[Word and item position data]
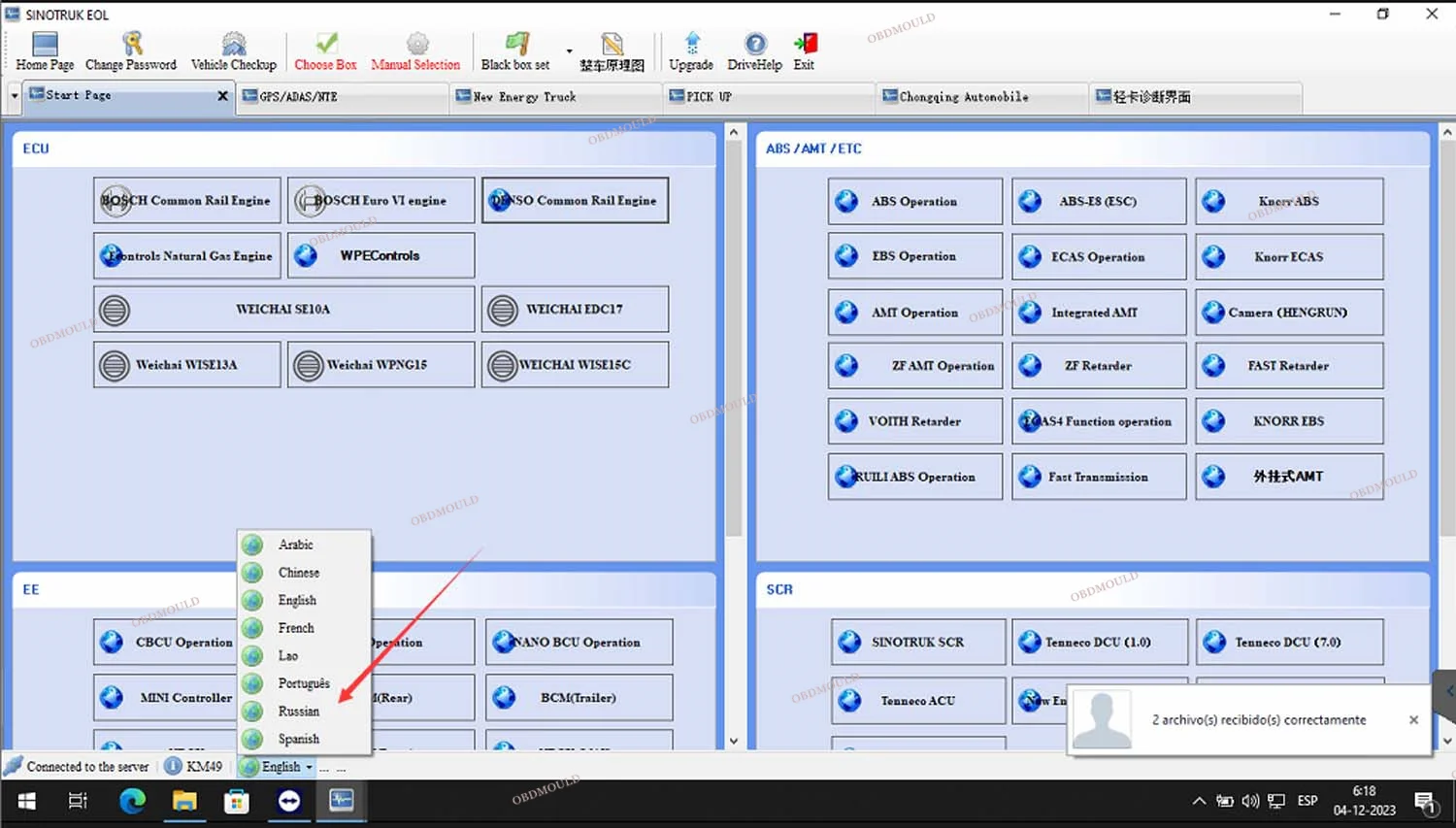Open the Black box set tool
This screenshot has width=1456, height=828.
pos(515,45)
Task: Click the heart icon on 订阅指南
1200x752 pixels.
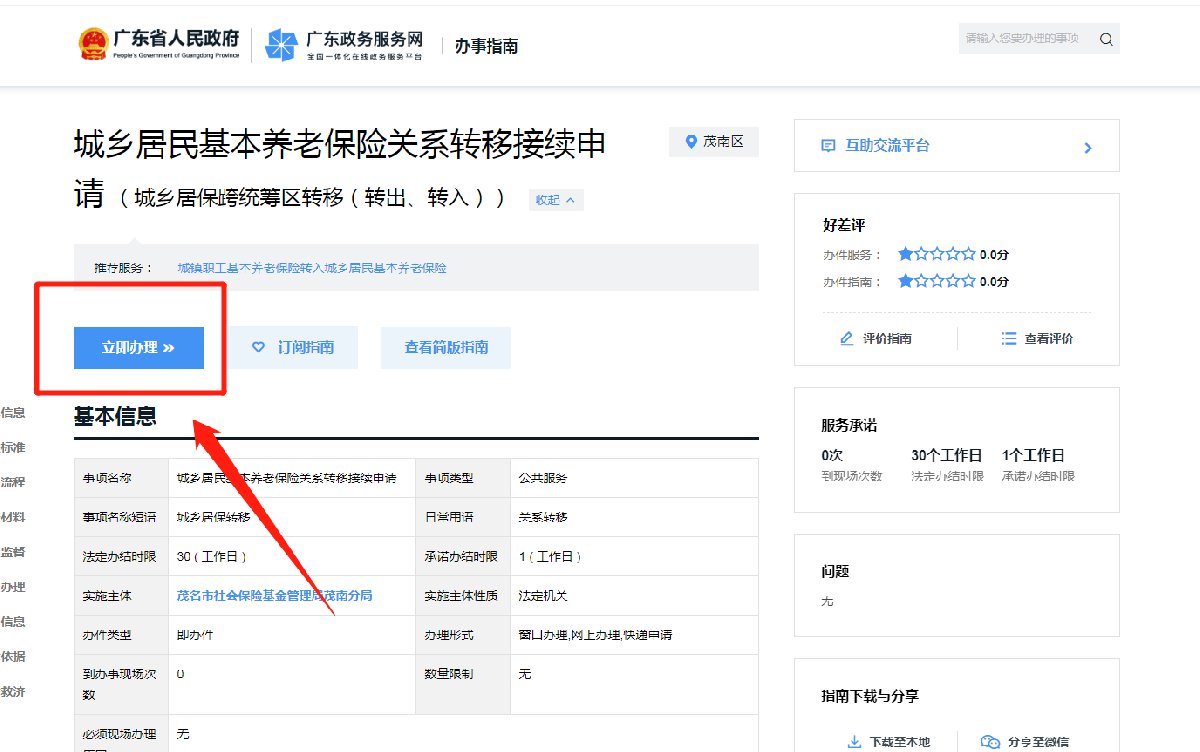Action: pos(258,347)
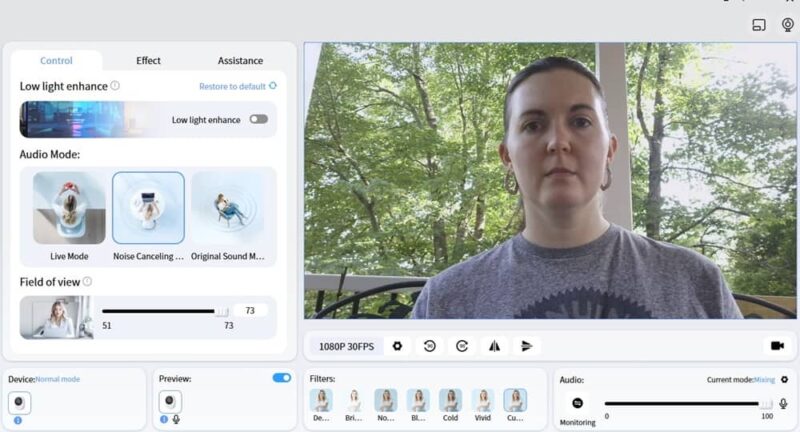Screen dimensions: 800x432
Task: Apply the Vivid filter thumbnail
Action: coord(483,401)
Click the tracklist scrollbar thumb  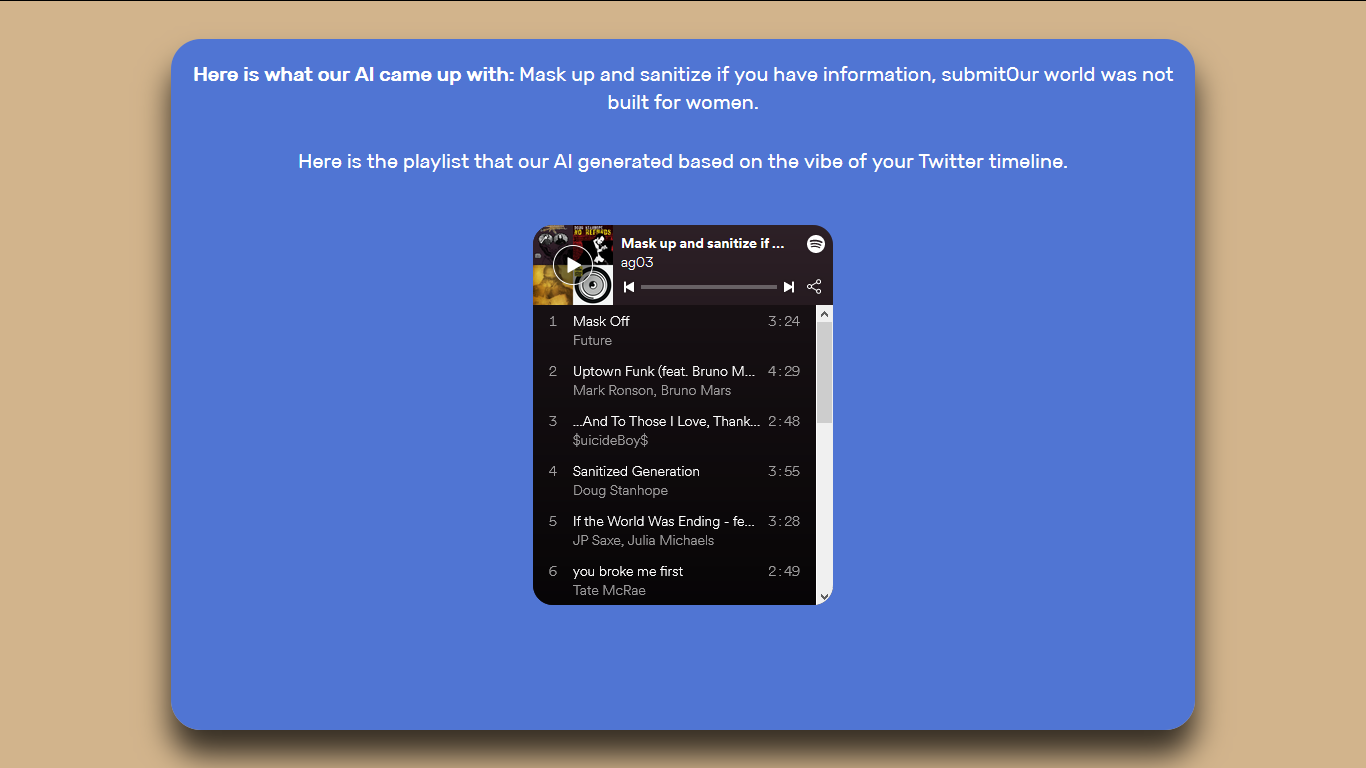tap(825, 372)
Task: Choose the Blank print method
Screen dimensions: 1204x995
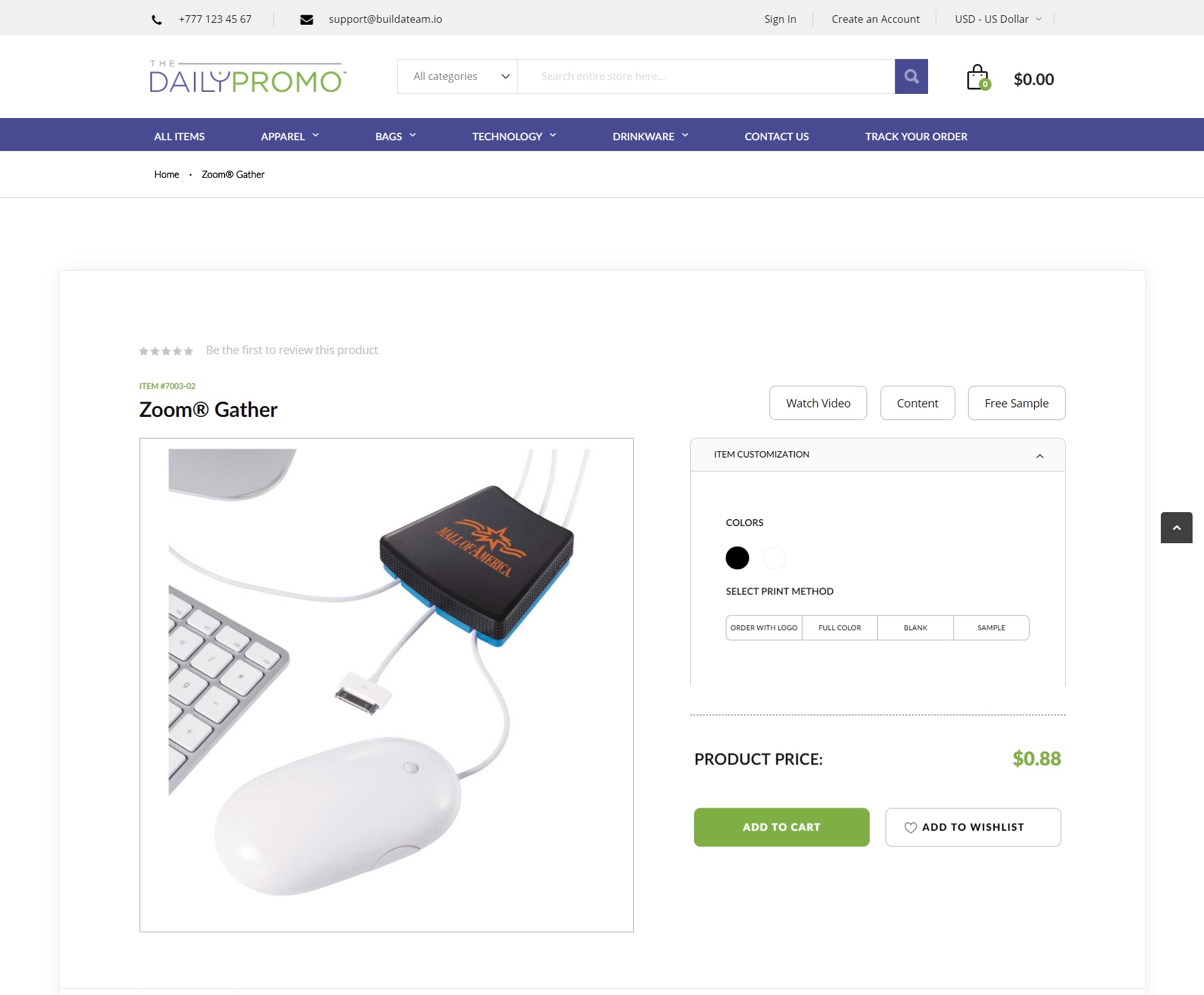Action: (915, 628)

*Stated exercise*
Pull out the stretch of entries above from the line containing "Task: Choose the Blank print method" through the end of the entries, reproducing each line verbatim. Leave the pictures out of your answer.

*Exercise answer*
Task: Choose the Blank print method
Screen dimensions: 1204x995
Action: (915, 628)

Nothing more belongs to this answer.